Paeonia dream

Opening: 10.07.2013 
Exhibition on view until 05.10.2019
Location: Phuong My Flagship Store
81 Le Thanh Ton,
Distrtict 1
Ho Chi Minh City

In Hanoi, during the 1920s, innovation of Vietnamese silk painting technique took place, thanks to the efforts of Victor Tardieu, the principal of the first Ecole des Beaux-Arts de ‘Indochine’ in Vietnam, together with one of his first students, painter Nguyen Phan Chanh. Their collaborations paved the way for this traditional art form to be of major inspiration to modern painters of the day.

Vietnamese traditional silk painting technique differed from that of China or Japan for the colors would gradually emerge after applying hundreds of dyeing strokes on wet silk, as opposed to dry. Le Hoang Bich Phuong (b. 1984, Ho Chi Minh City) is one of the few visual artists to continue this tradition, though with her own innovative style, encouraging the watercolors to be more transparent, while also expanding the range of topics conventionally depicted in this medium. Where once landscapes and conventional figures abound, Bich Phuong weaves larger abstractions of myth and imagination into her work.

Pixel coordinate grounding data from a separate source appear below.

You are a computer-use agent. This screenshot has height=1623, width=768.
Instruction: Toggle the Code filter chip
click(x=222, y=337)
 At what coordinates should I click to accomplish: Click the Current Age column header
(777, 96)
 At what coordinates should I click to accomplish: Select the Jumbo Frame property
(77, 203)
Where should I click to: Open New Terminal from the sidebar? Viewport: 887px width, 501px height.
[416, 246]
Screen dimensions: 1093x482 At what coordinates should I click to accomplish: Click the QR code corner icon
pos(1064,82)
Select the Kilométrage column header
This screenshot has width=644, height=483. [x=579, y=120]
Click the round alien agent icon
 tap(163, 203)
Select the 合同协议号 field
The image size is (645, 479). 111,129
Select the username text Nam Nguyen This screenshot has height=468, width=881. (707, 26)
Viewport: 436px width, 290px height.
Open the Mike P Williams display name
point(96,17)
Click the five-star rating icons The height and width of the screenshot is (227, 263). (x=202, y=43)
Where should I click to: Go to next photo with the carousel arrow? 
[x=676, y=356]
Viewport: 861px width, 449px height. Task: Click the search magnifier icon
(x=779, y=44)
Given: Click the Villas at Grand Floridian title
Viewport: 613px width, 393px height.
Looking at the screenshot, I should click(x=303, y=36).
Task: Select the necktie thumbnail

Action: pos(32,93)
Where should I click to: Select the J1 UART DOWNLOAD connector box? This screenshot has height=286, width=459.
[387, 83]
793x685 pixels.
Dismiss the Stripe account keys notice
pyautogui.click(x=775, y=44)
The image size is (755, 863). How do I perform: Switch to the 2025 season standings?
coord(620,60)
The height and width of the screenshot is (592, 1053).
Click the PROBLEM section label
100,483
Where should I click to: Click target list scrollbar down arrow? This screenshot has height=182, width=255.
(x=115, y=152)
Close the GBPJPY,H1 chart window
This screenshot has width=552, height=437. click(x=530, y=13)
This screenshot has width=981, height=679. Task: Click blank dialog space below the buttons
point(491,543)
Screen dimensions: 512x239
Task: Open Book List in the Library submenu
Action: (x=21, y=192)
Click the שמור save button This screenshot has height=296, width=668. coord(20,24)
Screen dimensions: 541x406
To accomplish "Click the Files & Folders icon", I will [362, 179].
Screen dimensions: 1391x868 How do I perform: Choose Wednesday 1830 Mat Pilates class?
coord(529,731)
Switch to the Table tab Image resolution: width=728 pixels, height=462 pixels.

 ‘Paeonia Dream’, Le Hoang Bich Phuong’s second solo exhibition in Ho Chi Minh City, is inspired by the peony, the elegant flower of spring, a royal symbol of classic East Asia determining richness and honor. In Bich Phuong’s two-layered paintings, light shines through ethereal surfaces of silk depicting the flower, within carefully constructed wooden frames. This peony is loomed in the portrait of a demure yet mysterious doe-alike figure and her human feet. The half-deer half-human creature resembles Artemis – the Goddess of Hunting (in some versions refered as ‘Diana’), who is celebrated as a hero, who protects with chastity and is often depicted as a deer. These animals were sacred to Artemis, indeed in one version of the myth she turns herself into a deer in order to let the violent twin sons of Poseidon – the God of the Sea – kill themselves. The portrait’s quietness recalls Artemis’ tragic loss of her lover Orion – her brother Apollo dared her hunting skills that she could not shoot that far – but she did and thus killed her target and her lover. The scratch in Artemis’ heart is also revealed abstractly in Bich Phuong’s silk installations.